Depth-time contour plots of the observed and modeled upper ocean temperature and salinity for the summer 2007 case study: (a, b) observations from ITP 6; (c, d) PWP model output. The base temporal resolution of the ITP data was two profiles per day; the model output has 1 h resolution. A black mask is used in Figures 8a and 8b to indicate depths/times that the ITP failed to sample.

[33] Most of the 15 W m−2 of ocean warming in the simulation manifested as a NSTM just below the ML, similar to what was observed by ITP 6 (Figure 8c). (The model warming of the PSW layer seen in Figure 8c is also due to penetrative shortwave radiation.) The buoyancy source provided by the melting ice was a significant impediment to ML deepening throughout the simulation. After an initial stress-driven deepening episode in the first 2 days of the run that saw the ML extend to 19 m (Figure 9), for most of the following study period the model ML varied between 1 and 10 m despite stress events of comparable or greater magnitude. Each stress event was accompanied by a pulse of heat flux to the ice layer that caused melting. The surface stress was usually large enough to mix that buoyancy down to around 10 m, but no deeper. Consequently, the stratification around 10 m depth increased with time such that the major stress event at the end of the run could drive only 4 m of additional deepening and leave a ML just 14 m thick.

Figure 9.

Time series of 1-D model parameters for the summer 2007 case study. (a) Derived ice-water stress. Note the peak value during the mid-September event (1.06 N m−2) is off the scale of the figure. (b) Depth of the ML base. The gray curve marks the depth of the maximum density stratification in the model water column. For the first 2 weeks of the simulation, the strongest vertical stratification was at 40 m depth, remnant in the initial condition profile of the previous winter ML base. (c) Derived heat flux from the ocean to the sea ice layer. (d) Squared buoyancy frequency at the depth of maximum stratification.

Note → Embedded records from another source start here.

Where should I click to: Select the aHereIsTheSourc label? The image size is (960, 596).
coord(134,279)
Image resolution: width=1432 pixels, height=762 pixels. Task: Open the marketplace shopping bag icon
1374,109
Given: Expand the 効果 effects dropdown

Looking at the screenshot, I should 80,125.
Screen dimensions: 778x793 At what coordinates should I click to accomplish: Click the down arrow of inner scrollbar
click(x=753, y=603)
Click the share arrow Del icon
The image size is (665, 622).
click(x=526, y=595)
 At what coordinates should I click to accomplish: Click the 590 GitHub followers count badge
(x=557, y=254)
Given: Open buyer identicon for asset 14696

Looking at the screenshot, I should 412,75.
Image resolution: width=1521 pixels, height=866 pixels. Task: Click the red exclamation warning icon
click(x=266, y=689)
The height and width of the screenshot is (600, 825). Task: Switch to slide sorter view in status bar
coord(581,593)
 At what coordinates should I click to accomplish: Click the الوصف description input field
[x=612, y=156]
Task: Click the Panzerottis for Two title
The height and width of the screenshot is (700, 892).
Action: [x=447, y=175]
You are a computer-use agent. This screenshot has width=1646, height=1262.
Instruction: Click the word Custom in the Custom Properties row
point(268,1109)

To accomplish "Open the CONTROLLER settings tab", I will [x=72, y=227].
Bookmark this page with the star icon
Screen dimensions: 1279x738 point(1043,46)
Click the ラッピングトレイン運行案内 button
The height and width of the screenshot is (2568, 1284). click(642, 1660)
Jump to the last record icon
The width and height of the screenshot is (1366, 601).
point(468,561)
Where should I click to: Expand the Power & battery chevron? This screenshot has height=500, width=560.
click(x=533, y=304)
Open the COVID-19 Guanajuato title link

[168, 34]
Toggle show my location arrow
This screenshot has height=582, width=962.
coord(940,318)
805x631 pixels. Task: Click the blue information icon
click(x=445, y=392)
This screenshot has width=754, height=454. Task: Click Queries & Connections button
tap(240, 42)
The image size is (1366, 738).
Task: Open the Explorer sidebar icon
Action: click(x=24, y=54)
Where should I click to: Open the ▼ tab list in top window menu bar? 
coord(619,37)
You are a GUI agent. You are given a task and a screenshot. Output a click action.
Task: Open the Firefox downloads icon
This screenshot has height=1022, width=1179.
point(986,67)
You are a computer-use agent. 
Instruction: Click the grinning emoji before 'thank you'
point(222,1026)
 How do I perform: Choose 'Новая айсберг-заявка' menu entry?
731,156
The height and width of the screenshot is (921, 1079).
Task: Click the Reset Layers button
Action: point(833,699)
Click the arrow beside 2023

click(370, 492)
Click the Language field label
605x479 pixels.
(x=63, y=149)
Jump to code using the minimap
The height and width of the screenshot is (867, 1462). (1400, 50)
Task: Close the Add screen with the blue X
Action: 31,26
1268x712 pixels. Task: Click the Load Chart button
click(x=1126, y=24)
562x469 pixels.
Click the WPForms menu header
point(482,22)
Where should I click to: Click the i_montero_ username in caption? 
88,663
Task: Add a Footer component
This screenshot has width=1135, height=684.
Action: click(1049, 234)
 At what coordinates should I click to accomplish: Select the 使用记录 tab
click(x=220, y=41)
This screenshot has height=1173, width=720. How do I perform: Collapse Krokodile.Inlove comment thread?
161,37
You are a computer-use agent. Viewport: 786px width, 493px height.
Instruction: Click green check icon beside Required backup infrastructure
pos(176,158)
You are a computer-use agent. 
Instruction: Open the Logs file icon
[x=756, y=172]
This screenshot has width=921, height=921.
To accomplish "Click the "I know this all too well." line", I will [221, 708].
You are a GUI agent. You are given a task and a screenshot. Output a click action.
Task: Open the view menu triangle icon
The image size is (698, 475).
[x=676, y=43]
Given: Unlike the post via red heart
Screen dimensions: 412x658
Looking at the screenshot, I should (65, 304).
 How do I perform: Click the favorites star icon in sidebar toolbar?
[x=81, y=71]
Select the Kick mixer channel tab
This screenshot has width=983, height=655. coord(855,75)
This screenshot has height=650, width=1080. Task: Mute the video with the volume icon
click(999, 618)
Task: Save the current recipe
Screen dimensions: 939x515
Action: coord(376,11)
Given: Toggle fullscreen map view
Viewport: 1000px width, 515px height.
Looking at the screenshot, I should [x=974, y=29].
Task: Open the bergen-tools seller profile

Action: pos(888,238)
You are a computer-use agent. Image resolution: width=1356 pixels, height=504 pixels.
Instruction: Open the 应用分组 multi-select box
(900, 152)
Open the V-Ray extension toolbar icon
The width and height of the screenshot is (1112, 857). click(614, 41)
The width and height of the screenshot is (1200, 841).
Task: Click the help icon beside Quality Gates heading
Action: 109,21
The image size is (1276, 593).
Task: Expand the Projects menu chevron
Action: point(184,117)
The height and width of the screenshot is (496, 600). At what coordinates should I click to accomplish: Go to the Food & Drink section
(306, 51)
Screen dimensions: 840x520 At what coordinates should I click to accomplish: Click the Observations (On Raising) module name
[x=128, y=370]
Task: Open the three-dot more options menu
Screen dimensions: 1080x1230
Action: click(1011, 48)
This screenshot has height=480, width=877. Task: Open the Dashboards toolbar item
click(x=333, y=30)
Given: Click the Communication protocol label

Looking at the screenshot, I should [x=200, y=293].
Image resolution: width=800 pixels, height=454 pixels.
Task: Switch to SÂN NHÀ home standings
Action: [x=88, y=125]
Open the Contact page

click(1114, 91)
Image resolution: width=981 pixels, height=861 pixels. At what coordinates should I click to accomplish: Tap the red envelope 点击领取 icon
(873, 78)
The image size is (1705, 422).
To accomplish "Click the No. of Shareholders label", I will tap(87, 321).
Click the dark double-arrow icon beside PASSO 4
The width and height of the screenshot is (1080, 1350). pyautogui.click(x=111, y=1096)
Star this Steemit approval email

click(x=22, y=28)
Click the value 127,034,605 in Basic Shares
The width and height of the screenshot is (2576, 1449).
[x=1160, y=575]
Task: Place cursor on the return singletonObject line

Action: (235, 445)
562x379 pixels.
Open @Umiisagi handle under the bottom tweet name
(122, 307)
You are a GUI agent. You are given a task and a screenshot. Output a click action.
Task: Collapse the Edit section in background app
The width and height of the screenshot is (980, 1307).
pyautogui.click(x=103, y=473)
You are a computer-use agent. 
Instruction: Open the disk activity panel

[34] In the model, the ocean-ice heat flux is proportional to the ice-water stress and departure of the surface temperature from the freezing point. Not surprisingly therefore, the time series of ice-ocean stress and heat flux are highly correlated, with the latter exhibiting peak events reaching 100–200 W m−2 coinciding with wind-driven surges in ice velocity when the magnitude of the ice-water stress reached 0.1–0.2 N m−2 (Figure 9). Shortly after each of these events, inertial oscillations in the ML phase lock with the inertial ice motions and the ice-water stress and heat flux fall towards zero. This phase-locking behavior explains the relative insensitivity of the model results to the adopted drag coefficient between the ice and water. Doubling the drag coefficient while keeping all other model parameters, the same resulted in a near doubling of the work done by ice drag on ML currents but just a 10% increase in area-averaged ice melt over the simulation period. The heat to support this added melt came from the NSTM layer, which was unrealistically fully entrained into the ML by enhanced shear mixing. The ML thickness in this double-drag run was about twice the standard run, but never deeper than 30 m. The thicker ML compensated for the greater ice drag work, yielding ML currents that were very comparable to the standard run.

3.4. Case Study: Winter

[35] To better understand what limits Canada Basin ML depths to less than 40 m, winter 1-D simulations were performed as described in section 2.3. For each year case, model runs were initiated with two different observed temperature and salinity profiles to explore sensitivity to the initial stratification (particularly ML depth). For the winter 2005–2006 runs, ITP 3 profiles 395 (ML depth 39 m) and 501 (18 m) were taken, and for winter 2006–2007, ITP 4 profiles 179 (41 m) and 211 (13 m) were used. In all cases, the simulations were begun on 1 December of the respective year and run for 6 months. In contrast to the summer case, the ice floe speeds for these winter cases were about factor of two smaller and exhibited much less inertial behavior (Figure 6) [see also McPhee, 1978]. Both are probably the result of significant internal ice stresses as the wind stress on the ice for these winter periods was about twice that of the summer case. (Simulation period averages of the wind stress magnitudes were 1.14 and 1.03 N m−2 for the ITP 3 and 4 winter case studies, respectively, as compared to 0.54 N m−2 for the ITP 4 summer period.) In all cases, a uniform ocean cooling of 15 W m−2 was applied, as described in section 2.4.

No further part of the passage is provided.